### Action item A
In the passage on the Iran resolution, by what date did Resolution 1696 require Iran to stop all enrichment and other nuclear activities?
### Action item B
Write out the passage on the Iran resolution word for word, between "The sanctions may" and "terminating the program.", inclusive.

The resolution was passed, in a nutshell because of “serious concern that the IAEA Director General’s report of 27 February 2006 (GOV/2006/15) lists a number of outstanding issues and concerns on Iran’s nuclear programme, including topics which could have a military nuclear dimension,” and that after three years of intense efforts “the IAEA is unable to conclude that there are no undeclared nuclear materials or activities in Iran,” which is guilty until proven innocent. Also because Iran has failed to stop its nuclear activities in line with Resolution 1696, which gave them till Aug 31 to stop all enrichment and other nuclear activities.

The sanctions may yet be increased in frequency, functionality and severity, but Iran will carry on regardless. Many analysts believe that the west’s actions to stop Iran’s enrichment, puts their theocratic back further up and in fact reduces the chances of them terminating the program.

### Records shown
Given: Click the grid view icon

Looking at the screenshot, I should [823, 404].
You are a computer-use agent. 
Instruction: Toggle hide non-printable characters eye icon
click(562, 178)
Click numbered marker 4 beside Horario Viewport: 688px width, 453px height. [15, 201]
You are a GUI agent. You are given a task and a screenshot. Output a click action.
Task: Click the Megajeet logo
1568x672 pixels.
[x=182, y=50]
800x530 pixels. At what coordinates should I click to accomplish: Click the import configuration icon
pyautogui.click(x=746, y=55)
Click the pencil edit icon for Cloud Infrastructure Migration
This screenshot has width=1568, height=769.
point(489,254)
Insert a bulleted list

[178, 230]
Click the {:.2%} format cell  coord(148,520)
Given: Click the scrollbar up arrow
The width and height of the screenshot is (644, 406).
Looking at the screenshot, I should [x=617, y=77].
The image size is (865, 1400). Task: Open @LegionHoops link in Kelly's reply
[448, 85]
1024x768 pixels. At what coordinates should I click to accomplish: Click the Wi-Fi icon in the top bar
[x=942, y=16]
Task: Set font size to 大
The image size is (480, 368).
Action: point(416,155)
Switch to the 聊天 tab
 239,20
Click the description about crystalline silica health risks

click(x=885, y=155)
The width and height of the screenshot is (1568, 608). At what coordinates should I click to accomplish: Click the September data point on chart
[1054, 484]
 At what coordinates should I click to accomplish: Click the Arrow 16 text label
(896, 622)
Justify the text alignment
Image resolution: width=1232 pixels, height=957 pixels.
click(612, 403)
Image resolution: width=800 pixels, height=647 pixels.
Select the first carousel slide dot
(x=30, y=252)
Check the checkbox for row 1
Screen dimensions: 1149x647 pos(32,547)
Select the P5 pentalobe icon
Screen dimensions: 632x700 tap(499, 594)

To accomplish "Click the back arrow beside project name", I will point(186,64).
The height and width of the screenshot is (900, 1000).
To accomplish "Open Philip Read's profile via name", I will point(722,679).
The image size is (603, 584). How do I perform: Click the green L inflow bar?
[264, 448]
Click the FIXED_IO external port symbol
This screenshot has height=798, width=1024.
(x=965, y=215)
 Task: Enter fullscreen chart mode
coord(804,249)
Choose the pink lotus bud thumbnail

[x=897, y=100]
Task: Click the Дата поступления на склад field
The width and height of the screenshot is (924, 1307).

### Written reply A
Aug 31

### Written reply B
The sanctions may yet be increased in frequency, functionality and severity, but Iran will carry on regardless. Many analysts believe that the west’s actions to stop Iran’s enrichment, puts their theocratic back further up and in fact reduces the chances of them terminating the program.